* BEGIN DOCUMENT *

Use the results to create a culture map for your business, which could include:

  • The key things you want to achieve together
  • Team strengths
  • Commitments you will make to each other and the team
  • Expectations you have of people joining the team

Words of wisdom: Bringing out the best in people

Leadership is all about bringing out the best in people and it is not about a big ego. It is better not to think that you are the cleverest person in the room. Instead surround yourself with the best and enable them to perform. That way, you achieve what is good for you and good for them. Confidence is important but if you are too confident, you don’t try harder. A little bit of insecurity keeps you on your toes!

Never think you are the finished article. Be endlessly curious. Be interested in people. Listen with attention. Think about what is going on around you in the world and how it might affect your business. Your empathetic skills will take you a great deal further than your analytical mind or academic qualifications.

‘Turn up on time and follow up’ are wise words to live by in your career – and in life! Be reliable, show up, take action. Your ability to hold someone’s confidence and to be trusted to deliver – and for that to be right – cannot be underestimated in your journey to the top. Decide what you want to achieve in your work and life – rather than see it as a competition to be better or bigger or richer or more adored than the next person. Be purposeful instead. Set your goals by what really matters for you. The journey may be complicated, unexpected stuff happens along the way, but your life will be more interesting!

ROBERT SWANNELL, CHAIRMAN OF MARKS & SPENCER

Step 4: Votes – on a page

Takeaways

  • The team is the most important investment you will make as a leader: focus as much of your energy as you can afford into finding, supporting and championing great people.

* END DOCUMENT *

[WHAT YOU NEED TO DO]
**1.** According to the leadership advice, why is it a mistake to be too confident?
**2.** Can you edit the stretch of the leadership advice from "Leadership is all" through "on your toes!" so that "cleverest" becomes "smartest"?

* BEGIN COLLECTED DATA *

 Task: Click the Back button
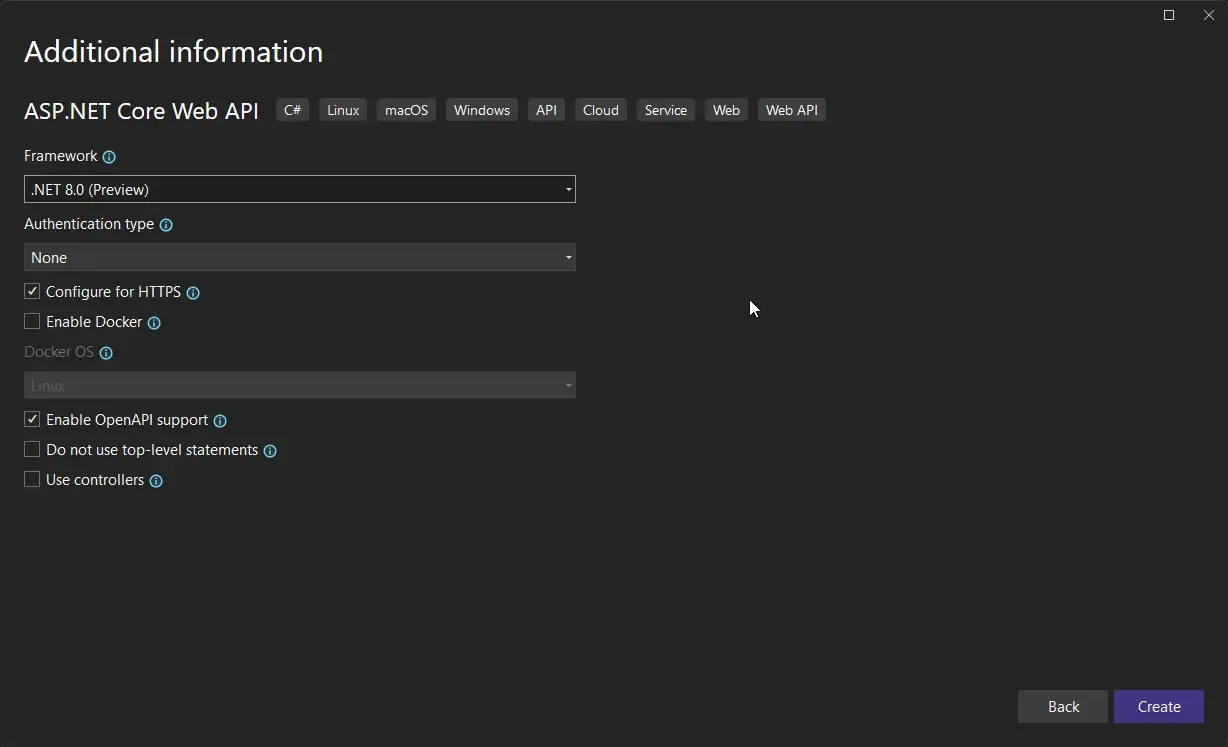coord(1062,706)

* END COLLECTED DATA *

[RESULTS OF THE EXERCISE]
**1.** Being too confident means you don't try harder. A little insecurity keeps you on your toes.

**2.**
Leadership is all about bringing out the best in people and it is not about a big ego. It is better not to think that you are the smartest person in the room. Instead surround yourself with the best and enable them to perform. That way, you achieve what is good for you and good for them. Confidence is important but if you are too confident, you don’t try harder. A little bit of insecurity keeps you on your toes!